Collected data entries:
========================================

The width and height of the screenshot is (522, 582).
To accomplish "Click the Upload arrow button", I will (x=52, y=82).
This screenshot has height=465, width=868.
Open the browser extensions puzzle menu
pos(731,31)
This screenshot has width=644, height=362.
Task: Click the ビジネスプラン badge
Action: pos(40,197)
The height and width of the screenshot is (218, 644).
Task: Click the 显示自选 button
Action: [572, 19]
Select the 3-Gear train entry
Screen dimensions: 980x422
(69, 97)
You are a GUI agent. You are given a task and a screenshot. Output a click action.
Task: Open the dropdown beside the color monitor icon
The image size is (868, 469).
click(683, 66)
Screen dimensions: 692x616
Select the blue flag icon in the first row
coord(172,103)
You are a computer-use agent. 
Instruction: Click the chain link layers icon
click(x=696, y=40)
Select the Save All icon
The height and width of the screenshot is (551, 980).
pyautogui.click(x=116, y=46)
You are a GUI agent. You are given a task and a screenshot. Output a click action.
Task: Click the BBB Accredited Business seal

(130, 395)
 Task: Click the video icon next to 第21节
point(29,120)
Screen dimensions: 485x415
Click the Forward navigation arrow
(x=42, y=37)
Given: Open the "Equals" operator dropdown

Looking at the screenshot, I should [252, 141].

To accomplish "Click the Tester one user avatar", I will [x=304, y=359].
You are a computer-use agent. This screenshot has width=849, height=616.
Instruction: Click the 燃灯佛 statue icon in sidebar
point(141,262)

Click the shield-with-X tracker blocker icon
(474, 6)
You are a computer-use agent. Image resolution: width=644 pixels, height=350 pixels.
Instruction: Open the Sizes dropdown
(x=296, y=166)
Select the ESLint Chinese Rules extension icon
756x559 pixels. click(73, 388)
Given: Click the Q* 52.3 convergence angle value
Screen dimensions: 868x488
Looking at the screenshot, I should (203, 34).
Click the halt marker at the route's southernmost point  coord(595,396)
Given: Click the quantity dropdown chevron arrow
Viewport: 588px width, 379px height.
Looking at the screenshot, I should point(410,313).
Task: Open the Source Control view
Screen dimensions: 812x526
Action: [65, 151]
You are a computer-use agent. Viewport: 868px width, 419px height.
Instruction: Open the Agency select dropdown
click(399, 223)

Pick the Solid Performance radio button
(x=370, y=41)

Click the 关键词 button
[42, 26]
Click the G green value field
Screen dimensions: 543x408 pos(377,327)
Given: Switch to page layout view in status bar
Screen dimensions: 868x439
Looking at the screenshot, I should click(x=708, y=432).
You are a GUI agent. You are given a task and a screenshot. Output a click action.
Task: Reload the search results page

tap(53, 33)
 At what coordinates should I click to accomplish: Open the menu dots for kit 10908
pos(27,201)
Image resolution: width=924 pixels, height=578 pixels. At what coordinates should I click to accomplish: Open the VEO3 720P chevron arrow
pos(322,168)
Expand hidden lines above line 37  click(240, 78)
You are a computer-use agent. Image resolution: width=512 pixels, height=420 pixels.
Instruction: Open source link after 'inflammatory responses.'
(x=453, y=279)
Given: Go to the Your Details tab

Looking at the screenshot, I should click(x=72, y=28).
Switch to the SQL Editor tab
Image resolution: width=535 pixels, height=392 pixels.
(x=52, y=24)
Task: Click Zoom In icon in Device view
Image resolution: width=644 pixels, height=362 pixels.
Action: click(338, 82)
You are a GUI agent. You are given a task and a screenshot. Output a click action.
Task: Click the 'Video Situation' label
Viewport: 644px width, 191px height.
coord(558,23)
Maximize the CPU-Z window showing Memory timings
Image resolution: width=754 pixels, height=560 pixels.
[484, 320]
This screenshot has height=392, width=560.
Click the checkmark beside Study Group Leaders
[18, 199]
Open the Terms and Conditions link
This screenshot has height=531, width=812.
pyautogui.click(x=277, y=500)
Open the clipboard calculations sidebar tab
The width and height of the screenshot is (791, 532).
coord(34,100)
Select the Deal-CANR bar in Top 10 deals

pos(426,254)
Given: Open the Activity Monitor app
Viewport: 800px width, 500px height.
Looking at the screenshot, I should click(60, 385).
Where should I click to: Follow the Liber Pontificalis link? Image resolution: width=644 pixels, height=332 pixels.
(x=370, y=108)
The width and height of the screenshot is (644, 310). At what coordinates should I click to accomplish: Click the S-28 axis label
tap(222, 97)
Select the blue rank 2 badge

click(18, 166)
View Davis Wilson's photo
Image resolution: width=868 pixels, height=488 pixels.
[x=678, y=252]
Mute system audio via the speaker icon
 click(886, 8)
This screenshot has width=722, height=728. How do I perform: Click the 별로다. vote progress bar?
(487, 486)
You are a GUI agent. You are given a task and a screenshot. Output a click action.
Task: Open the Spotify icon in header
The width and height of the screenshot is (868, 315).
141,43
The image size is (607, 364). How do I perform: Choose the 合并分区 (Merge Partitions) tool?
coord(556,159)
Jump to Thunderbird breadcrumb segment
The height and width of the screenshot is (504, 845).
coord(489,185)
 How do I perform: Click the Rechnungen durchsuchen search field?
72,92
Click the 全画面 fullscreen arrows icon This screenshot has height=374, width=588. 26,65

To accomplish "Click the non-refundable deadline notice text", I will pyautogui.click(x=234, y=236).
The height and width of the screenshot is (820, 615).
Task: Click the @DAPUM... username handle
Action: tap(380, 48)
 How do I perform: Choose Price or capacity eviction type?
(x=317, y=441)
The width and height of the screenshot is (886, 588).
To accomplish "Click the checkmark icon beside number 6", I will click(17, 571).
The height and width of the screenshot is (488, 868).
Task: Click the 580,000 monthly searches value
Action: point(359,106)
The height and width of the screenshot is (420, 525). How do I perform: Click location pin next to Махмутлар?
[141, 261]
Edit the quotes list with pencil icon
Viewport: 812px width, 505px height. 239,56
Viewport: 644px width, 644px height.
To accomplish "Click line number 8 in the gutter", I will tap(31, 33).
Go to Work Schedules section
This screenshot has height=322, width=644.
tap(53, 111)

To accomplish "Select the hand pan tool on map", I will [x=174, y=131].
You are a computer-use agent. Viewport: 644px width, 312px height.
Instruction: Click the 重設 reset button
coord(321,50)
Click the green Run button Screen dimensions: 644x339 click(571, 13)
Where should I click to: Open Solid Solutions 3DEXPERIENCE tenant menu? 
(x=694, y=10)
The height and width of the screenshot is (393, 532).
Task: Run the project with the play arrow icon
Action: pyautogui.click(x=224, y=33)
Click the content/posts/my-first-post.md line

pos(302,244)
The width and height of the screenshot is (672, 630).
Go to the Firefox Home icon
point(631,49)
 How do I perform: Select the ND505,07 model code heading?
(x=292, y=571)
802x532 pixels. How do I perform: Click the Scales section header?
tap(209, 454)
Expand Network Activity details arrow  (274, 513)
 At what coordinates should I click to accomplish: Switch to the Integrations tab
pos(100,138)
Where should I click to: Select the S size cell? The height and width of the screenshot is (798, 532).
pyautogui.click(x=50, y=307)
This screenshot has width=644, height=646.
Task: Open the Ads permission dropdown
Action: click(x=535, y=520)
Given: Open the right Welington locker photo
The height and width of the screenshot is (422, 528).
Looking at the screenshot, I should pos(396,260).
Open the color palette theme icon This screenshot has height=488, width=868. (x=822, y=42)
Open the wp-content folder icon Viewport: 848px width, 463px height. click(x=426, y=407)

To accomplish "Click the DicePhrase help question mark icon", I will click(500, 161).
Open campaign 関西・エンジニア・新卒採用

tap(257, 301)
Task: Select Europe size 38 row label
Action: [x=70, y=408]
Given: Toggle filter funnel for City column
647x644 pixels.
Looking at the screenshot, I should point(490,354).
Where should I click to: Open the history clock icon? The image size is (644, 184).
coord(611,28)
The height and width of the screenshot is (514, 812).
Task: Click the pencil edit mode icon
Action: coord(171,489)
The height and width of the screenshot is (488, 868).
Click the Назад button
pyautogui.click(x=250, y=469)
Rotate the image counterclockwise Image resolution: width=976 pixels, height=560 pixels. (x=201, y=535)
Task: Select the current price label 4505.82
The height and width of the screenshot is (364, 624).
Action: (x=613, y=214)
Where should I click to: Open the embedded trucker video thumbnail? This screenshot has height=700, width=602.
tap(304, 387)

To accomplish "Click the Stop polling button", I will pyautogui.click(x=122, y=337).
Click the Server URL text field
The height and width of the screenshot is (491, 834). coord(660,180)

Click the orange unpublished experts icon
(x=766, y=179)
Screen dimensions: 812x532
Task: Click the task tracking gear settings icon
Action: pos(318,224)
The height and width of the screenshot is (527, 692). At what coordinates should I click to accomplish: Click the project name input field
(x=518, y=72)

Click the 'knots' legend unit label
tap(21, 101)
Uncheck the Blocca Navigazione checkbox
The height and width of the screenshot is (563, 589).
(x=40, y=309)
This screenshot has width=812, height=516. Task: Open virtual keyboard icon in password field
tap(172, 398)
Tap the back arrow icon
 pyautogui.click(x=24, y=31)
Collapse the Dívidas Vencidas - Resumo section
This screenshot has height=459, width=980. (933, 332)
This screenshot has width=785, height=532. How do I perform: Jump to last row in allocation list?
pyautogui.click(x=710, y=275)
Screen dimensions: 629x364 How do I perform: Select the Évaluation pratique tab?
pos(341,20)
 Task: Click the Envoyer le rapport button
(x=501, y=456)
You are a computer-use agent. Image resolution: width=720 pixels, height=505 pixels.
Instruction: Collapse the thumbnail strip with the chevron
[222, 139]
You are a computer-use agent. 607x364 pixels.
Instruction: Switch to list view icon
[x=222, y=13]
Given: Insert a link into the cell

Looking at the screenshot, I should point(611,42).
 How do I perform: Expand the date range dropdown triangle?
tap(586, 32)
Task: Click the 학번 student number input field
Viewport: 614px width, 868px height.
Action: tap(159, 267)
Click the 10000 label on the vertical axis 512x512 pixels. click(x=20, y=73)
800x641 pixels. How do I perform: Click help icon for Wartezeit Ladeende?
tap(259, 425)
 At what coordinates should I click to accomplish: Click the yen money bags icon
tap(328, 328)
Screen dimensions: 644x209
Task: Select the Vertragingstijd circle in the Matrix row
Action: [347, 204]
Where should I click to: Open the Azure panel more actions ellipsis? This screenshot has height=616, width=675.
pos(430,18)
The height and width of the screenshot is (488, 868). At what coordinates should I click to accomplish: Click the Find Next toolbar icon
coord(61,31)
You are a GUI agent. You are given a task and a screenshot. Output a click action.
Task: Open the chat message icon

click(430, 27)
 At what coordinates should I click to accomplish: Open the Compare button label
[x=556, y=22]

========================================

AIM OF THE TASK: Scan the data for lines containing "Activity" and copy all of them.

ANSWER TO THIS EXERCISE:
Given: Open the Activity Monitor app
Expand Network Activity details arrow  (274, 513)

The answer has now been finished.